Armenia ‘Genocide’ Row: Turkey Recalls Envoy To Germany After Vote

BBC: Turkey has recalled its envoy to Germany in protest against German MPs declaring the 1915 massacre of Armenians during WWI as “genocide”.

Turkey called the vote “an example of ignorance and disrespect”.

Armenians say up to 1.5 million of their people died in the atrocities of 1915. Turkey says the toll was much lower and rejects the term “genocide”.

The vote heightens German-Turkish tensions at a time when Turkey’s help is needed to control migrant arrivals.

The Turkish President, Recep Tayyip Erdogan, said the resolution would seriously affect relations with Germany, and that the government would consider further measures in response to the vote.

The Turkish Foreign Minister Mevlut Cavusoglu tweeted: “The way to close the dark pages in your own history is not by besmirching the history of other countries with irresponsible and groundless parliamentary decisions,” a clear reference to Germany’s Nazi past.

But the German Foreign Minister Frank-Walter Steinmeier called for calm.

“As expected, Turkey has reacted, and I hope that we will succeed in the next days and weeks to avoid any overreaction,” he told journalists during a visit to Buenos Aires.

Armed riot police were deployed outside the German consulate in Istanbul, near Taksim square, where a protest against the vote was taking place.

In other reaction:

  • Turkey’s Prime Minister Binali Yildirim blamed a “racist Armenian lobby” for the resolution
  • Armenia’s Foreign Minister Edward Nalbandian said it was a “valuable contribution” to the “international recognition and condemnation of the Armenian genocide”
  • German Chancellor Angela Merkel said: “There is a lot that binds Germany to Turkey and even if we have a difference of opinion on an individual matter, the breadth of our links, our friendship, our strategic ties, is great”

Turkey denies that there was a systematic campaign to slaughter Armenians as an ethnic group during World War One.
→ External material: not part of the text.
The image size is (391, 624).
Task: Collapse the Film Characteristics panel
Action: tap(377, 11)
It also points out that many Turkish civilians died in the turmoil during the collapse of the Ottoman Empire.

Mrs Merkel was not in the Bundestag (lower house) for the vote. Her Christian Democrats (CDU), their coalition partners the Social Democrats (SPD) and the Greens all supported the resolution, and the vote in favour was overwhelming, with only one vote against and one abstention.

The resolution uses the word “genocide” in the headline and text. It also says Germany, at the time an ally of the Ottomans, bears some guilt for doing nothing to stop the killings.
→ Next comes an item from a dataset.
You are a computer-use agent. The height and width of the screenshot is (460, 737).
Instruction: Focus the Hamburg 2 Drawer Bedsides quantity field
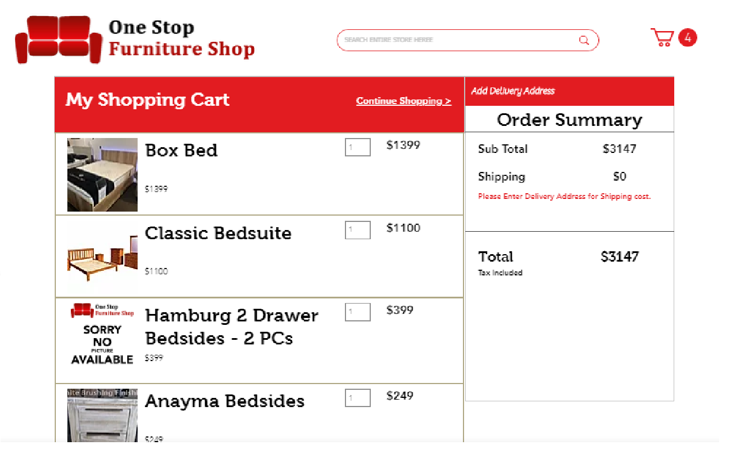point(358,312)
For many German politicians, this vote was about dealing with not just Turkey’s difficult 20th Century history, but also Germany’s.

Many of the speeches in parliament focused on German responsibility in the 1915 killings. At the time, the German empire was a military ally of the Ottomans, and is accused of knowing about the massacres and not doing anything to prevent them. So for many Germans this resolution is about facing up to German historical guilt – something modern Germany is founded upon.

More than 20 nations, including France and Russia, as well as the European Parliament, have already recognised the 1915 massacre as a genocide.

But Thursday’s vote comes at a particularly bad time.

The big question is what this all means for Europe’s attempts to solve the migrant crisis.

Diplomatic relations may be strained. But the hope in Berlin is that tensions don’t scupper the EU’s new refugee deal with Turkey.

Under a deal struck in March, Turkey agreed to take back migrants, including Syrians, arriving on Greek islands, in return for EU aid and a pledge to give Turks visa-free travel to most of Europe.

Germany accepted 1.1 million migrants last year, by far the highest influx in the EU.

German-Turkish relations were also strained this year by the case of comedian Jan Boehmermann, whose obscene poem about Mr Erdogan prompted a criminal complaint from the Turkish leader.

Last month a court in Hamburg ruled that Boehmermann’s poem was satire, but banned him from repeating the sexual references in it, deeming them unacceptable.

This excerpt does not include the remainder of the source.